Na początku drugiego seta gospodarze wciąż byli w gazie i zdobyli cztery punkty z rzędu. Gorzowianie obudzili się dopiero po tym, jak przerwę przy wyniku 0:4 wziął szkoleniowiec biało-niebieskich. Gorzowscy siatkarze w dosyć krótkim czasie zdołali zdominować podopiecznych Marcina Karbowiaka i wyszli na prowadzenie, które jednak cały czas wisiało na włosku. Losy spotkania wziął w swoje ręce duet Wojciech Janas – Łukasz Ożarski, który notorycznie punktował gospodarzy. Ostatecznie przyjezdni zwyciężyli drugiego seta do 21.
Do przewidzenia było jednak, że gospodarze w trzeciej partii tak łatwo nie odpuszczą. Po dobrym początku gorzowianie zaczęli tracić punkty seriami i sytuacja zaczęła się wymykać spod kontroli. W końcu biało-niebiescy zmobilizowali się i zdołali szalę zwycięstwa przechylić na swoją stronę. Pod koniec seta na parkiet wszedł jeszcze Paweł Maciejewicz, który za zadanie miał pomóc kolegom w utrzymaniu korzystnego wyniku i to mu się udało. Po nerwowej końcówce GTPS wygrał do 23.

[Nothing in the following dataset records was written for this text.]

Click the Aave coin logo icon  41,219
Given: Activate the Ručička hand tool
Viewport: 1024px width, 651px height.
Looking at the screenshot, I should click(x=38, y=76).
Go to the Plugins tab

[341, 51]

W powietrzu unosiło się widmo tie-breaka , ponieważ do połowy czwartego seta to gospodarze nadawali ton grze. Dopiero kiedy podopieczni Marcina Karbowiaka zaczęli popełniać liczne błędy, biało-niebiescy odrobili straty i wyszli na prowadzenie. W nerwowej końcówce z kapitalnej strony zaprezentował się Janas, który zdobywał punkt za punktem w konsekwencji czego GTPS wygrał seta do 25, a mecz 3:1.
W przyszłą sobotę do Gorzowa przyjeżdża przedostatni w tabeli Orion Sulechów.

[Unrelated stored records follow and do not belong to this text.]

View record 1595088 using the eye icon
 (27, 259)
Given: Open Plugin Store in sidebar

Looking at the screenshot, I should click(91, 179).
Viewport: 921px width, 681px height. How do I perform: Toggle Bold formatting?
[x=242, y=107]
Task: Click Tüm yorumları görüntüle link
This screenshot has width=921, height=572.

Marcin Karbowiak (trener Orła): Jesteśmy bardzo młodym zespołem i to w takich końcówkach wychodzi. Cieszę się, bo naprawdę gra z meczu na mecz wygląda coraz lepiej, ale niestety nie mamy tych punktów. Wolałbym grać brzydko, ale wygrywać.

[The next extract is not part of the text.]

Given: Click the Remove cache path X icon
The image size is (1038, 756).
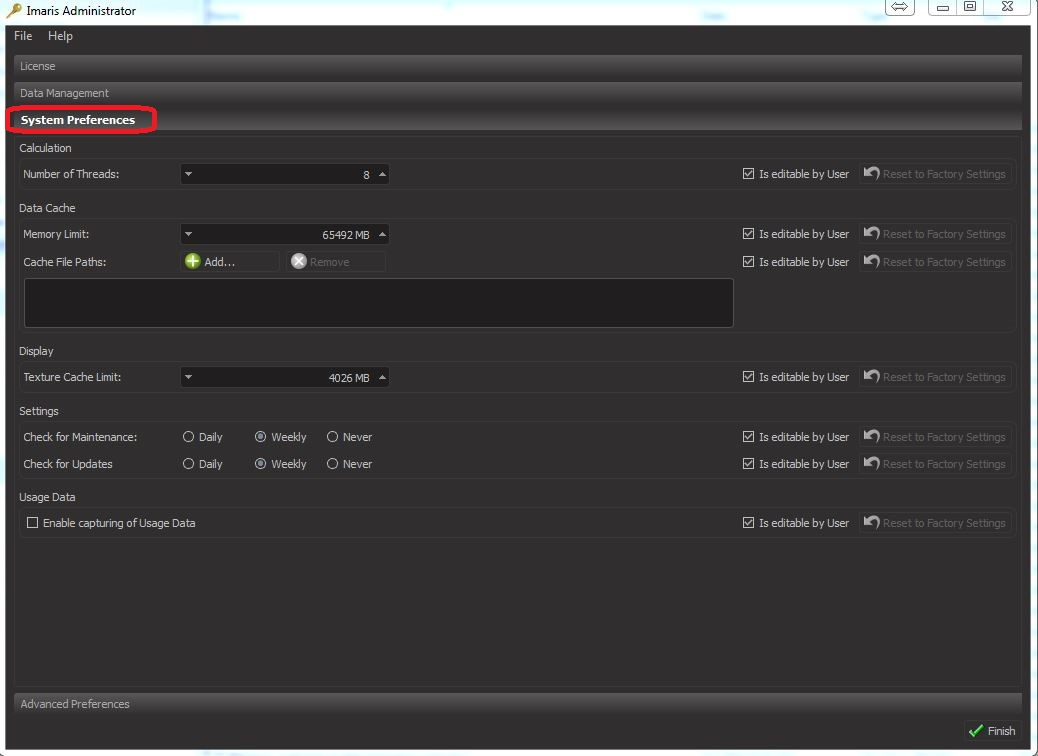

Krzysztof Kocik (trener GTPS): Zaczyna mnie denerwować sformułowanie, że gra była nie taka. Jeżeli cały czas będziemy to oceniać w takiej kategorii, to może lepiej zmienić dyscyplinę na skoki narciarskie, gdzie sędziowie będą oceniali za piękny styl albo ładne kombinezony. Wydaje mi się, że dzisiaj wytrzymaliśmy psychicznie, czego u nas wcześniej brakowało. Po kilku punktowej przewadze Międzyrzecza odrabialiśmy te straty. Orzeł rozegrał dzisiaj bardzo dobre spotkanie. Wcześniej tak graliśmy, ale przegrywaliśmy, dzisiaj wygraliśmy, więc jest postęp. Najważniejsze dla mnie dzisiaj było to, że chłopacy naprawdę grali z sercem.